(Beginning of Data for processing)

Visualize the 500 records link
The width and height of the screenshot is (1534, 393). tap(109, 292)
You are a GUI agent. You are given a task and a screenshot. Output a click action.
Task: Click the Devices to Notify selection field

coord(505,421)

(End of Data for processing)

**Exercise brief:**
Every record must be output again with its wording unchanged.

**Response:**
Visualize the 500 records link
The width and height of the screenshot is (1534, 393). tap(109, 292)
You are a GUI agent. You are given a task and a screenshot. Output a click action.
Task: Click the Devices to Notify selection field

coord(505,421)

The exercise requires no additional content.